Wrigley Field was added to the National Register of Historic Places last week, a long-awaited move that made the Ricketts family eligible for massive tax credits. According to the National Park Service website, a 20% income tax credit is available for the rehabilitation of historic, income-producing buildings as long as that work complies with certain standards. That the Cubs were able to meet those criteria despite sweeping changes to the ballpark is a testament to the meticulous work put in by former VP of Restoration and Expansion Carl Rice and his crew.
The exact value of those credits obviously isn’t public knowledge, but team spokesman Julian Green said last year that they were expected to fall between $100-125 million. That would be in keeping with the original renovation estimate of $500 million, though Tom Ricketts admitted last December that the actual cost ended up being “around 100%” over budget.
But if you were hoping that any of this would free up a little room for Jed Hoyer to operate this winter, the Cubs chairman burst your bubble Monday.

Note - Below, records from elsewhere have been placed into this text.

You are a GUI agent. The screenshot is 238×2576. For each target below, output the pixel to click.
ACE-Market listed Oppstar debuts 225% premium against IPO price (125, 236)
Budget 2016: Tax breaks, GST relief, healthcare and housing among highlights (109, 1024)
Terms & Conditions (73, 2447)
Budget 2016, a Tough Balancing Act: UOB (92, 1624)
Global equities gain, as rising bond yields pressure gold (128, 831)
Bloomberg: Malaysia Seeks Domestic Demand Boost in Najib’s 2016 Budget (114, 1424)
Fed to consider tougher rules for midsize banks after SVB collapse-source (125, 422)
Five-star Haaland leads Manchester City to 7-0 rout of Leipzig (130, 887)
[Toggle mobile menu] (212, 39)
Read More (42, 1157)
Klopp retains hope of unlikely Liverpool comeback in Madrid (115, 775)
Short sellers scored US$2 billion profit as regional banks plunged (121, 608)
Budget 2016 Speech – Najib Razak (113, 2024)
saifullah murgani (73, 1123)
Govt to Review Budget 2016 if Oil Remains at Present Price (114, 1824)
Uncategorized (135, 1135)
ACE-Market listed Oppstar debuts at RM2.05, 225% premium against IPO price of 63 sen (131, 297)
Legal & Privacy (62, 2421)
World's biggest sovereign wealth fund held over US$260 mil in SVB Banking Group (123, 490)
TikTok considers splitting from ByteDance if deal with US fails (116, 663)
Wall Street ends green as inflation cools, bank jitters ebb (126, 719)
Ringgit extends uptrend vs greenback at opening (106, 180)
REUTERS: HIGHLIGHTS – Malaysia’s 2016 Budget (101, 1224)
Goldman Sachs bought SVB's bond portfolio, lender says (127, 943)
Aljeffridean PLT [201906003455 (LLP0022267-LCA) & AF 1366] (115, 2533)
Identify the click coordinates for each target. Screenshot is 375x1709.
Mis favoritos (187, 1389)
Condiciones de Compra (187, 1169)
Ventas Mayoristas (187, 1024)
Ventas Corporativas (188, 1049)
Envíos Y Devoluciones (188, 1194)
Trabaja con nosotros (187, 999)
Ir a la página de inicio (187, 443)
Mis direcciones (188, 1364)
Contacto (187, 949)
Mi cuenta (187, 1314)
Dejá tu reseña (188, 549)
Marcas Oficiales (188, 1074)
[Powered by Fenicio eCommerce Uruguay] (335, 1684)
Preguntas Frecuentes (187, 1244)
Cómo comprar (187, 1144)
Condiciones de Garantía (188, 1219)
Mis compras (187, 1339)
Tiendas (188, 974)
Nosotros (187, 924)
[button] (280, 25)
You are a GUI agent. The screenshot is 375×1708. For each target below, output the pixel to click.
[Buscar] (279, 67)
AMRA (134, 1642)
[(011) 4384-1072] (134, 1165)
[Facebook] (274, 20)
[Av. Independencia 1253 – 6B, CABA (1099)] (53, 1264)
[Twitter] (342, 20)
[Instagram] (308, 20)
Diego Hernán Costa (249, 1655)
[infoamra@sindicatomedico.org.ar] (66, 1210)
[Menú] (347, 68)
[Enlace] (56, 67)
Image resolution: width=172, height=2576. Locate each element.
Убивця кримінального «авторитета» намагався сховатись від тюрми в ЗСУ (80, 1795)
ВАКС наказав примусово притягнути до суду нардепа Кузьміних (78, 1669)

“Unfortunately, no, the historic tax credits will not have an impact in any way on our baseball budget,” Ricketts explained. “It was all part of the stadium redesign financing plan that has played out for the last seven years and it doesn’t have any current impact for us. So I wish I could get tax credits and give them to baseball players, but I can’t.”
While I doubt very much that Ricketts would in fact be happy to hand over any sudden windfall to players, it’s not as though we’re talking about the federal government showing up to Wrigley with wheelbarrows full of money. This stuff is all tied up in tax forms and balance sheets, with numbers being pushed around to the benefit of a few people who employ highly-paid accountants.

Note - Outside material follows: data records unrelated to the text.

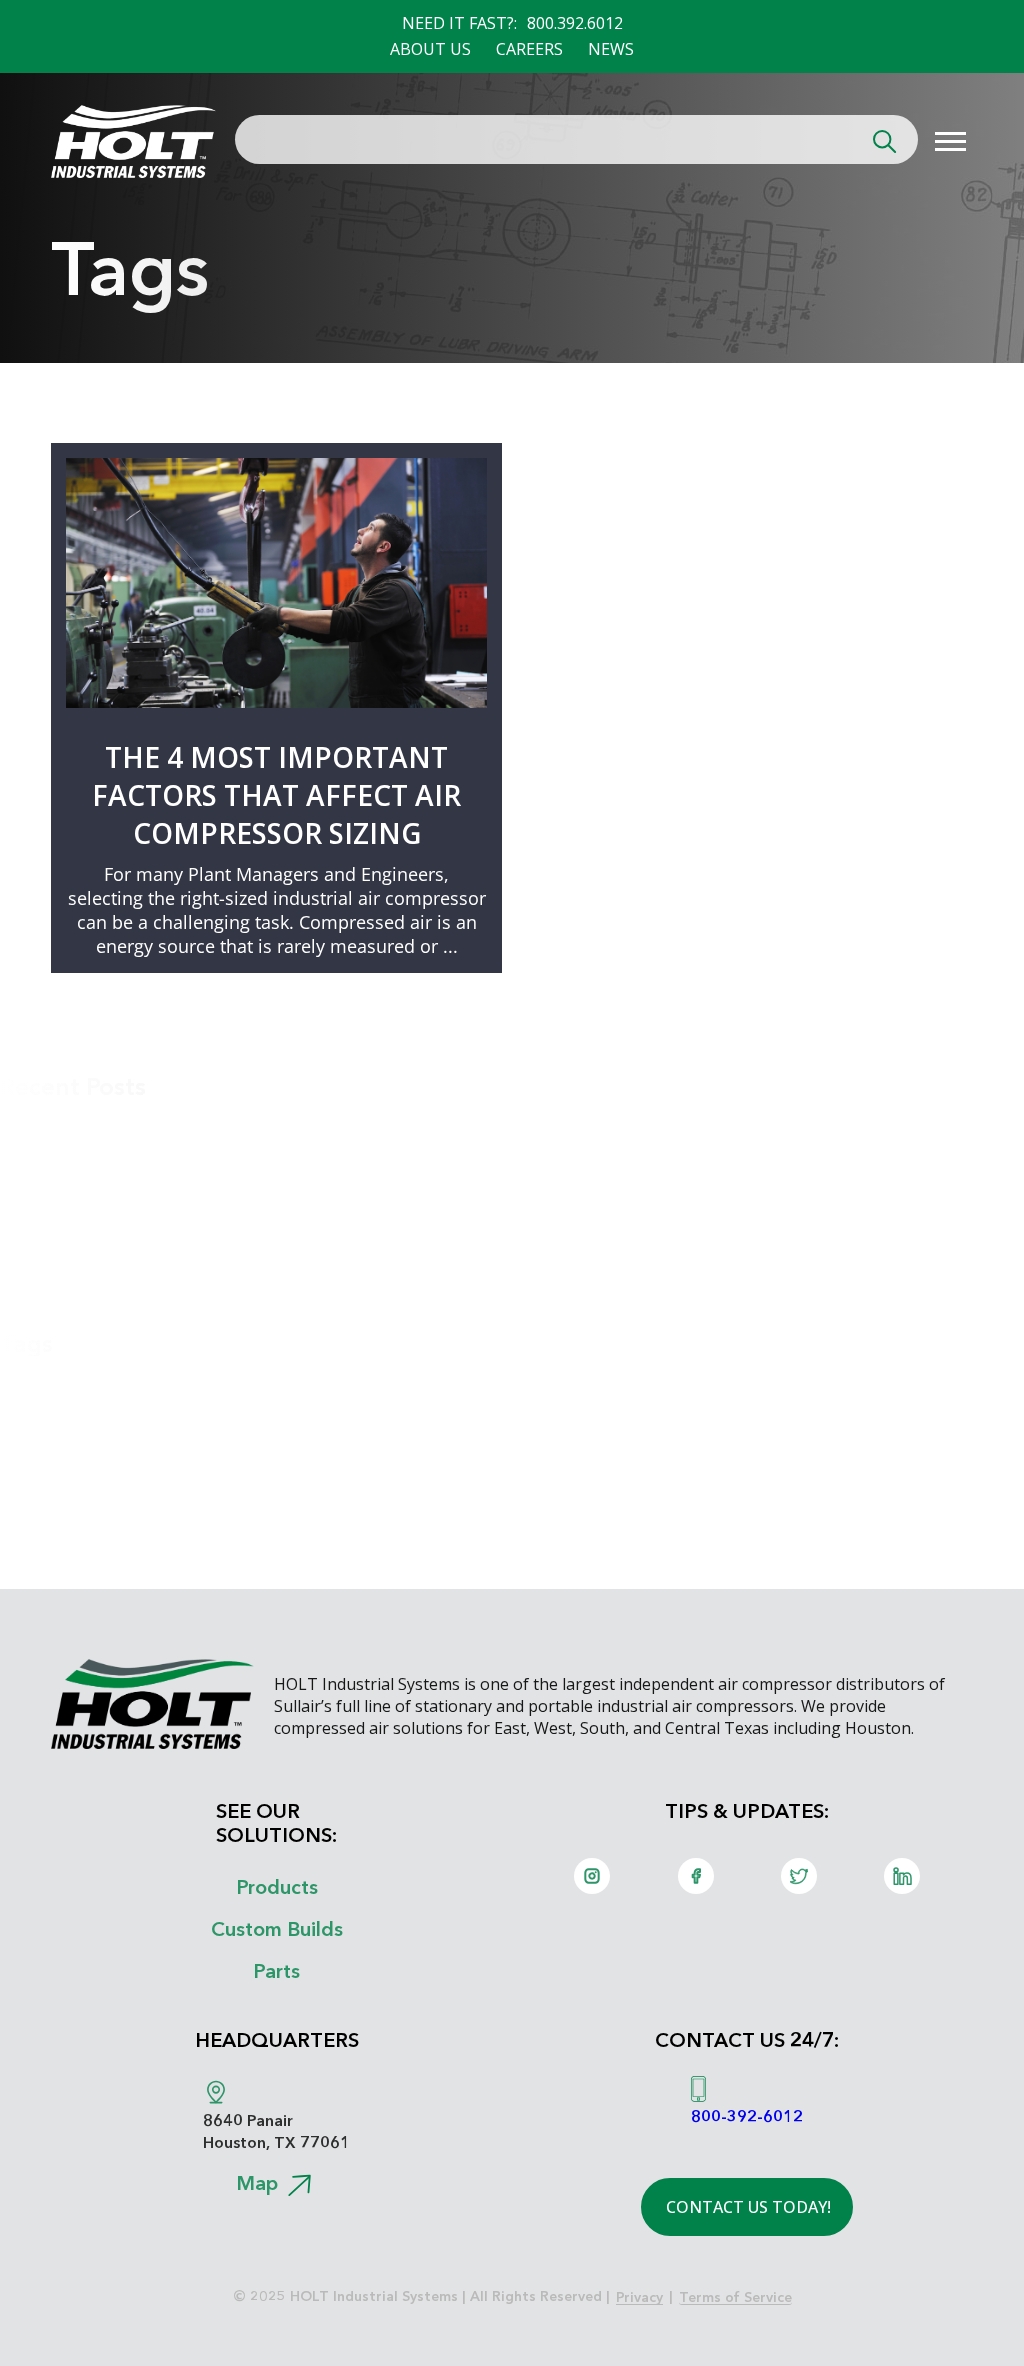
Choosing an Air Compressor (139, 1415)
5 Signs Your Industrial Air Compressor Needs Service (258, 1282)
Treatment (51, 1508)
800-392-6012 (747, 2116)
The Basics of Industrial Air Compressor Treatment (246, 1220)
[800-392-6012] (698, 2090)
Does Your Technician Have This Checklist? (202, 1158)
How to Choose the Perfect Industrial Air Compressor (263, 1189)
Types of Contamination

In the end, though, it’s another example for a lot of fans of how ownership is using the venerable ballpark as a centerpiece around which to construct a real estate empire. That was the purpose of Hickory Street Capital, a Ricketts-owned company that has since rebranded as Marquee Development and that was initially described as being wholly separate from the Cubs organization.
But as Crane Kenney, the team’s president of business operations, explained during a panel at Cubs Convention in 2019, the relationship between the entities may be more than symbiotic. So if the revenue generated by ancillary Ricketts-owned business has the potential to increase the baseball budget, doesn’t it follow that losses by those same businesses would have a negative impact on the budget? I might just be swimming way out of my depth here, but that all seems to make sense.
Not that any of it matters since the budget is what it is and no amount of hand-wringing or pearl-clutching from me or anyone else will change that.